INPUT DATA section start

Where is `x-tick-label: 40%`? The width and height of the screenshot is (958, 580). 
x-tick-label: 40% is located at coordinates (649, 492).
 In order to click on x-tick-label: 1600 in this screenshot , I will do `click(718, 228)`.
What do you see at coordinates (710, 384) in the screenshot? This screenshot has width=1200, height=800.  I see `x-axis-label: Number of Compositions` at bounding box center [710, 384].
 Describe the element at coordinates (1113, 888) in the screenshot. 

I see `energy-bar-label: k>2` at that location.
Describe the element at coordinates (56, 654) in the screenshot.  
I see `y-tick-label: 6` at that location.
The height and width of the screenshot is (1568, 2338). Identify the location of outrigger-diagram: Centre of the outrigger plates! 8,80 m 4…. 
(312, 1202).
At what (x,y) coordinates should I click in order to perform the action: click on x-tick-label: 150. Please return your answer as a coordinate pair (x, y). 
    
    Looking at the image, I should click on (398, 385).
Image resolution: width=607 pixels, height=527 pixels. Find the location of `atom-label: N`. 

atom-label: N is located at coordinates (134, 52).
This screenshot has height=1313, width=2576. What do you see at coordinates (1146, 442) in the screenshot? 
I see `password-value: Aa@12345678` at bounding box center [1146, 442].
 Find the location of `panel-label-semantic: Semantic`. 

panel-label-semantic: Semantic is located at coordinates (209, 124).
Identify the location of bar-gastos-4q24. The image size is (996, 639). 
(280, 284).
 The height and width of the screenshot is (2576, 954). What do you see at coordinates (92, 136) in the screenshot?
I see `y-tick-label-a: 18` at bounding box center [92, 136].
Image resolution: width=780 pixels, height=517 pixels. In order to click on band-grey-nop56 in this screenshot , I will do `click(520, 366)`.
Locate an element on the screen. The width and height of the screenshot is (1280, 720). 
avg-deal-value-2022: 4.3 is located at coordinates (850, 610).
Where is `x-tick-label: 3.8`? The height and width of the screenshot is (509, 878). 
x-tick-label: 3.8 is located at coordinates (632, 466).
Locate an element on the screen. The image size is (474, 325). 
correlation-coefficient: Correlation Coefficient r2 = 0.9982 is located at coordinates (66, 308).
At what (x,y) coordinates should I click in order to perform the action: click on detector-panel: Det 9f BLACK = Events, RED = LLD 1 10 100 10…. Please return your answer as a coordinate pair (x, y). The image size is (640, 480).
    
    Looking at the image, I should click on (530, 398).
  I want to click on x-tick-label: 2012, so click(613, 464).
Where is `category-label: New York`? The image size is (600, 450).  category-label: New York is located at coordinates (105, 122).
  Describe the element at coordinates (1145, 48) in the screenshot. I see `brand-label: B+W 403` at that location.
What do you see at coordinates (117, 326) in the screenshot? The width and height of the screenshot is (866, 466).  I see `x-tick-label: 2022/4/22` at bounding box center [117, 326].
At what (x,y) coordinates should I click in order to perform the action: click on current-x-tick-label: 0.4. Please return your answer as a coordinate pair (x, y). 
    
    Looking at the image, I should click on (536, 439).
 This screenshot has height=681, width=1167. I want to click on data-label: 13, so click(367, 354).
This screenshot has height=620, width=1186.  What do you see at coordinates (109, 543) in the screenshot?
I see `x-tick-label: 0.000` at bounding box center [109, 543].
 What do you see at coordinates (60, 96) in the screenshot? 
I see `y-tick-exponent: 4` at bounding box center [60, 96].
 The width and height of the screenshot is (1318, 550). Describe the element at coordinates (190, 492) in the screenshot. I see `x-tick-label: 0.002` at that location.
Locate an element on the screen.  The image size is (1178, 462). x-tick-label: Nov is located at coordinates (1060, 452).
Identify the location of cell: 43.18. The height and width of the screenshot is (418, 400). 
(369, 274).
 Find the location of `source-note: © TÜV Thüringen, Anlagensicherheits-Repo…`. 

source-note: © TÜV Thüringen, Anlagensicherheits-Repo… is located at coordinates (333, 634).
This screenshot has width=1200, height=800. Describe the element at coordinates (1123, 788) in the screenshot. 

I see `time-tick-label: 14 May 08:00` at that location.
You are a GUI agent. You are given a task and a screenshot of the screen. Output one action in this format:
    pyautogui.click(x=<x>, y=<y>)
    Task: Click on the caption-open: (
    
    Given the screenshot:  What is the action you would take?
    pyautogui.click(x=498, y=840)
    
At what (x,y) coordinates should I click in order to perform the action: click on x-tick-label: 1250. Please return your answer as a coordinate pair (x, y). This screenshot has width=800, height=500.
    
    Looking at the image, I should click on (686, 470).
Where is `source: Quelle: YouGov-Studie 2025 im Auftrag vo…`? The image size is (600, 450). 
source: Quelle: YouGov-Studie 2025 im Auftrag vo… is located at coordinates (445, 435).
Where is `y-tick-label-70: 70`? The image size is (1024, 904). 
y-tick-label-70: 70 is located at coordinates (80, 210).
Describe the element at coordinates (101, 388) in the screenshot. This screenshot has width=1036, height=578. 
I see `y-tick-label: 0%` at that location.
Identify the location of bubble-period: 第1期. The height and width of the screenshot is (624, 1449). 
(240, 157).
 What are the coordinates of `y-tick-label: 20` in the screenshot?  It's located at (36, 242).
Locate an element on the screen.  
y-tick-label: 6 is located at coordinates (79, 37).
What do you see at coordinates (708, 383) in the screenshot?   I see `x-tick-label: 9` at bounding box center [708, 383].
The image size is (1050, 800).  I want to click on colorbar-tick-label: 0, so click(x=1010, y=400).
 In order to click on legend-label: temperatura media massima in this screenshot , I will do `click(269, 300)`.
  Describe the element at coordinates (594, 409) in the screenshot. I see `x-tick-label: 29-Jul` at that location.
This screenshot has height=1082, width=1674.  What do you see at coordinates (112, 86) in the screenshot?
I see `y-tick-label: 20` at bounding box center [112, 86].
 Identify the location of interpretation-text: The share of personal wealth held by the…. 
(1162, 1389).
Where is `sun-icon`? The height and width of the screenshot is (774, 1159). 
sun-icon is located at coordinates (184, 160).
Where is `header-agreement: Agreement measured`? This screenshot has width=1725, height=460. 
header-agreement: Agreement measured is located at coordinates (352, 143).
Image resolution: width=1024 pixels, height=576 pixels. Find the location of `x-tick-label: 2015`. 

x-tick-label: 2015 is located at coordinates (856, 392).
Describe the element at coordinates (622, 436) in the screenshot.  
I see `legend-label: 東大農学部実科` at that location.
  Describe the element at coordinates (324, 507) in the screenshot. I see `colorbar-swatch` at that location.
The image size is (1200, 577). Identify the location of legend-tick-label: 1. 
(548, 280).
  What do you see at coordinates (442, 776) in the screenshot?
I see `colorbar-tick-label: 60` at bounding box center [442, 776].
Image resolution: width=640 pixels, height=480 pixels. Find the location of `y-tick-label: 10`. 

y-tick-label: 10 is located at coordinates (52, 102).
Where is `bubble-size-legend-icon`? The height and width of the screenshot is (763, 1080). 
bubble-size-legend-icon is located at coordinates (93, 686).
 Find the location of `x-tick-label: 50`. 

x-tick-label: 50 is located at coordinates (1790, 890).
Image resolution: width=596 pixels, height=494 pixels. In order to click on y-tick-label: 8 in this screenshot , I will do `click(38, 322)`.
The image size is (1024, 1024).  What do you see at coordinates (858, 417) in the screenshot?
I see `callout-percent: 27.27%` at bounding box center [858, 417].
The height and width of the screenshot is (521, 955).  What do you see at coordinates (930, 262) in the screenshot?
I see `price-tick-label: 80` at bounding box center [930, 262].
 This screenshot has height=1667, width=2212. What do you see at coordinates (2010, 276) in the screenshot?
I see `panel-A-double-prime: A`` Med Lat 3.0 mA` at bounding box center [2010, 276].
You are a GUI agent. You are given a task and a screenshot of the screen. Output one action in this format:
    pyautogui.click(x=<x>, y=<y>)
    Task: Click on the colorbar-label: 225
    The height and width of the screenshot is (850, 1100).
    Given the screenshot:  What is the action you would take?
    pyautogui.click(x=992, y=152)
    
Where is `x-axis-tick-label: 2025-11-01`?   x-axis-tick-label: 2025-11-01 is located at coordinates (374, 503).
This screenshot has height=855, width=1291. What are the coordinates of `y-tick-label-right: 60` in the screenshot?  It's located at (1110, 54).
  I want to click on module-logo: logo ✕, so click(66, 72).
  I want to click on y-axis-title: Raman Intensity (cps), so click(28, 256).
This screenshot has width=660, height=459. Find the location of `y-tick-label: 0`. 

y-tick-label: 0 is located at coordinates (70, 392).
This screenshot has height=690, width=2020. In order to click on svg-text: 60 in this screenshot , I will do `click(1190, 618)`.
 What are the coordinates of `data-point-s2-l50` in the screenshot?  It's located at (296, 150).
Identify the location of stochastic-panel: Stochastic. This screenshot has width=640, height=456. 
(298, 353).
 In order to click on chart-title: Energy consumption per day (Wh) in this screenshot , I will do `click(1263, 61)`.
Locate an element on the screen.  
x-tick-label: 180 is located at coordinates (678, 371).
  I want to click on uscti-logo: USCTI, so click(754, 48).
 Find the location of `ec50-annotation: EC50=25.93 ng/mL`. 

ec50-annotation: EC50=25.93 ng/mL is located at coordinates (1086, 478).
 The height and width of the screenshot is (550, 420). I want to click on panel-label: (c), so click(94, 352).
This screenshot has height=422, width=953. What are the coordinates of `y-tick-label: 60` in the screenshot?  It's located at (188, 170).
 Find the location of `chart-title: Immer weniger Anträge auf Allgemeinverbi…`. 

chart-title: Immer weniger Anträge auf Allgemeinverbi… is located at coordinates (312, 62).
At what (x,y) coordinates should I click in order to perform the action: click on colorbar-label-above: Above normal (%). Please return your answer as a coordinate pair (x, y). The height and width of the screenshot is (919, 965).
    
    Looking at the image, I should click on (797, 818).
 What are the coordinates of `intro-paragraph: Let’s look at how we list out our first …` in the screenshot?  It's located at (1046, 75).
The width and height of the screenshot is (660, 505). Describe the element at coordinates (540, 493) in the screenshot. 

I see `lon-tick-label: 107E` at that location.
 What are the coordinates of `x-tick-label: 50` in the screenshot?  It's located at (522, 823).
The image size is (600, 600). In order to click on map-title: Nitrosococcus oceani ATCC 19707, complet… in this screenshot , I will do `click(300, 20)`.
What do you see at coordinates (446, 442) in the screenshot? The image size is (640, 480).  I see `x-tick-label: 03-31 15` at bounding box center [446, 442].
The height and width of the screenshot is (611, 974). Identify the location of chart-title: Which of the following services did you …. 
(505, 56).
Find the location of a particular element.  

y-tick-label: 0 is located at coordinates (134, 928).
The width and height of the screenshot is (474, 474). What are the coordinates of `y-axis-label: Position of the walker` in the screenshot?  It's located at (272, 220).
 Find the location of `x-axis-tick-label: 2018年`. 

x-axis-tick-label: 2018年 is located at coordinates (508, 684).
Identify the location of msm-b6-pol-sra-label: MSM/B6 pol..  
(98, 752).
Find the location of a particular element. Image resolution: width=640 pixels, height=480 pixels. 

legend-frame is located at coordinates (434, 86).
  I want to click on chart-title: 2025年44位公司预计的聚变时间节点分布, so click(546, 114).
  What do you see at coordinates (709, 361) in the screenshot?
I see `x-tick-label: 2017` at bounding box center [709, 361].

INPUT DATA section end

* **WHAT YOU WILL DO**:
Rewrite the part of the records that opens with the line containing "This screenshot has width=1200, height=800. Describe" and closes with the line containing "y-tick-label: 6 is", changing every "screenshot" to "capture" and leaving everything else as it is.

* **YOUR RESPONSE**:
This capture has width=1200, height=800. Describe the element at coordinates (1123, 788) in the capture. 

I see `time-tick-label: 14 May 08:00` at that location.
You are a GUI agent. You are given a task and a capture of the screen. Output one action in this format:
    pyautogui.click(x=<x>, y=<y>)
    Task: Click on the caption-open: (
    
    Given the capture:  What is the action you would take?
    pyautogui.click(x=498, y=840)
    
At what (x,y) coordinates should I click in order to perform the action: click on x-tick-label: 1250. Please return your answer as a coordinate pair (x, y). This capture has width=800, height=500.
    
    Looking at the image, I should click on (686, 470).
Where is `source: Quelle: YouGov-Studie 2025 im Auftrag vo…`? The image size is (600, 450). 
source: Quelle: YouGov-Studie 2025 im Auftrag vo… is located at coordinates (445, 435).
Where is `y-tick-label-70: 70`? The image size is (1024, 904). 
y-tick-label-70: 70 is located at coordinates (80, 210).
Describe the element at coordinates (101, 388) in the capture. This capture has width=1036, height=578. 
I see `y-tick-label: 0%` at that location.
Identify the location of bubble-period: 第1期. The height and width of the capture is (624, 1449). 
(240, 157).
 What are the coordinates of `y-tick-label: 20` in the capture?  It's located at (36, 242).
Locate an element on the screen.  
y-tick-label: 6 is located at coordinates (79, 37).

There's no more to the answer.